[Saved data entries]
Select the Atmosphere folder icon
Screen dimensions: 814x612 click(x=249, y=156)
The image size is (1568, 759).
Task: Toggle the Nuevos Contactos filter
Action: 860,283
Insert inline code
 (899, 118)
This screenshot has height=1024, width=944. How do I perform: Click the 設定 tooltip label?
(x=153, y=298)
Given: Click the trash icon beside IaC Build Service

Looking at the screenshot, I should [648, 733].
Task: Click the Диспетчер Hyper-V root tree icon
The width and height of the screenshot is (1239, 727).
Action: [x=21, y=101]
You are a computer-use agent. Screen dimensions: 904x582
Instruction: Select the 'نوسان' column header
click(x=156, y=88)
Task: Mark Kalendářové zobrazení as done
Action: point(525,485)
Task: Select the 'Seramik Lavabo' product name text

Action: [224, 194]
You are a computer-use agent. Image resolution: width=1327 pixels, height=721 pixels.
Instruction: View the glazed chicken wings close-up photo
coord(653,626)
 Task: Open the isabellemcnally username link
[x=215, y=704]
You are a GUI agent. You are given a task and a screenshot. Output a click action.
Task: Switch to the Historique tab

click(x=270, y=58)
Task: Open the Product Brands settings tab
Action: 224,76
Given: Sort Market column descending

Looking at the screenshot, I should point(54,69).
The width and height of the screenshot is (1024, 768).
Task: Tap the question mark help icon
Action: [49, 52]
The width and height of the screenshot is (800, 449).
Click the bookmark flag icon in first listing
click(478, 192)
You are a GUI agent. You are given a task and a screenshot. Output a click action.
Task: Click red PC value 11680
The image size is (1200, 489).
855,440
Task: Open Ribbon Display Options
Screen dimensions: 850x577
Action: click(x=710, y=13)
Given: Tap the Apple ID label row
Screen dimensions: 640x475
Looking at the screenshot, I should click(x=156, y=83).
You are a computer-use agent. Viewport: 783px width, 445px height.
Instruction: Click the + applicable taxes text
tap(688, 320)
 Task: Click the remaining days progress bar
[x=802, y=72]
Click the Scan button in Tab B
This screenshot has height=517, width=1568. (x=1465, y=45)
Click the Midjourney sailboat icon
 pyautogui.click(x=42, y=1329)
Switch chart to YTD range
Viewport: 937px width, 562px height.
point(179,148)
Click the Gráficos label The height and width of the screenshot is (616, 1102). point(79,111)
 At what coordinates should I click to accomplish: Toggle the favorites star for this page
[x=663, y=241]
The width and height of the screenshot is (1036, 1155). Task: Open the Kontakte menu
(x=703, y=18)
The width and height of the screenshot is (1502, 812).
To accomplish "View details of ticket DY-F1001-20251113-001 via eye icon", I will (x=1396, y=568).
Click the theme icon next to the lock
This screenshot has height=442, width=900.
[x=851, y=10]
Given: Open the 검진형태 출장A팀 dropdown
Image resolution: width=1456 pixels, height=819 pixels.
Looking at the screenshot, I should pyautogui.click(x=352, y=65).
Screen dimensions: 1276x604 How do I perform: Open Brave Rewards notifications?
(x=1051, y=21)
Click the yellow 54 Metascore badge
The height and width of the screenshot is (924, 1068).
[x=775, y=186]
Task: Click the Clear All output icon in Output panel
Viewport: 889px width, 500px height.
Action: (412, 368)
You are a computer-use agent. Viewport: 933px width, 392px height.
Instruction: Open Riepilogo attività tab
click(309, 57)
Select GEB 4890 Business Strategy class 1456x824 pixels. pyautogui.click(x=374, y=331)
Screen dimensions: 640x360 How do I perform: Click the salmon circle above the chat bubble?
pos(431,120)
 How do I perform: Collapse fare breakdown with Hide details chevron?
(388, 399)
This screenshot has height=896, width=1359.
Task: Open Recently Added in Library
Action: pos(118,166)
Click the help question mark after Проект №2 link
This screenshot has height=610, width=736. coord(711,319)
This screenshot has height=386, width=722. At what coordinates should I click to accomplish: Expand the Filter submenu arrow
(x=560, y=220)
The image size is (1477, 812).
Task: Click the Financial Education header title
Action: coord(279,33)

- _Required action_
Exactly the lines from the one containing "Screen dimensions: 1276x604" through the end of the records should be reproduced, and no others.

- _Completed exercise_
Screen dimensions: 1276x604 How do I perform: Open Brave Rewards notifications?
(x=1051, y=21)
Click the yellow 54 Metascore badge
The height and width of the screenshot is (924, 1068).
[x=775, y=186]
Task: Click the Clear All output icon in Output panel
Viewport: 889px width, 500px height.
Action: (412, 368)
You are a computer-use agent. Viewport: 933px width, 392px height.
Instruction: Open Riepilogo attività tab
click(309, 57)
Select GEB 4890 Business Strategy class 1456x824 pixels. pyautogui.click(x=374, y=331)
Screen dimensions: 640x360 How do I perform: Click the salmon circle above the chat bubble?
pos(431,120)
 How do I perform: Collapse fare breakdown with Hide details chevron?
(388, 399)
This screenshot has height=896, width=1359.
Task: Open Recently Added in Library
Action: pos(118,166)
Click the help question mark after Проект №2 link
This screenshot has height=610, width=736. coord(711,319)
This screenshot has height=386, width=722. At what coordinates should I click to accomplish: Expand the Filter submenu arrow
(x=560, y=220)
The image size is (1477, 812).
Task: Click the Financial Education header title
Action: coord(279,33)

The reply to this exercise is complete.